Neuroscientists have found that meditation has a wide range of benefits for self-control skills, including attention, focus, stress management, impulse control, and self-awareness.
In her book, willpower instinct, Kelly McGonigal writes:
People who meditate regularly aren’t just better at self-control skills. Over time, their brains become finely tuned willpower machines. Regular meditators have more gray matter in the prefrontal cortex [the seat of self-control] as well as regions of the brain that support self-awareness.
The good news is that you don’t need to practice for a lifetime or become a monk to see the benefits. Studies show that just three hours of meditation practice leads to improved attention and self-control. And after eleven hours, those changes are readily visible in your brain (through the fMRI imaging technique.)

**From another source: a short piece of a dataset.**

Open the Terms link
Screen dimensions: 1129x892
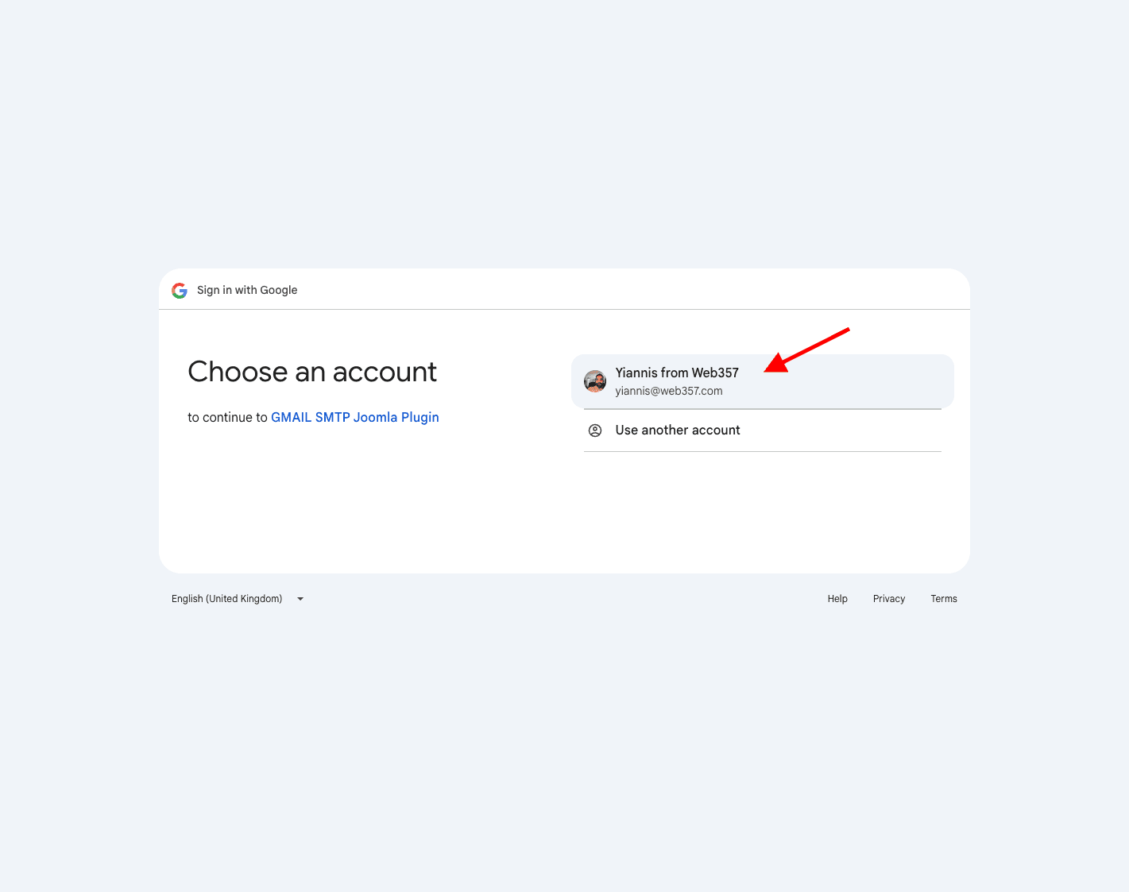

So if you are now ready and excited enough to meditate, here’s the minimalistic approach to do it.
The five-minute breath focus mediation:
- Stay still and put: Seat up straight on a chair with feet on the ground. It’s important not to fidget and not even scratch an itch meanwhile. That’s the physical foundation of self-control. Resisting the impulses.
- Turn your attention to the breath: Close your eyes and focus on your breathing (whether on the sensation of breath passing your nostrils or on your belly moving …)
- Get back your attention to the breath: When you notice your mind wandering (and it definitely will), just bring it back to the breath. This is the critical step of meditation, catching your mind wandering and taking it back to your breath.
The practice of taking attention back to breath causes blood flow to the pre-frontal cortex which is the brain equivalent of lifting weights at the gym.
A crucial question here is, how do you know if you’re doing the meditation right?
No one describes a successful meditation session better than Tim Ferriss:
What if you think of your to-do list, past arguments, or porn for 19.5 minutes out of 20 minutes of meditation? Do you get an F in meditation? No. If you spend even a second noticing this wandering and bringing your attention back to your mantra (or whatever), that is a “successful” session.
Thanks to the modern architecture of our brain, we have two rulers in our brain each of which competing to get the reign of our behavior.
But there seems to be a third self in play too. Our awareness, which notices the conflict between the other two selves. A judge that can intercede. A leader that can direct the force of both selves to a greater good.
Educate and train this leader. As Horace once said:
Rule your mind, or it will rule you.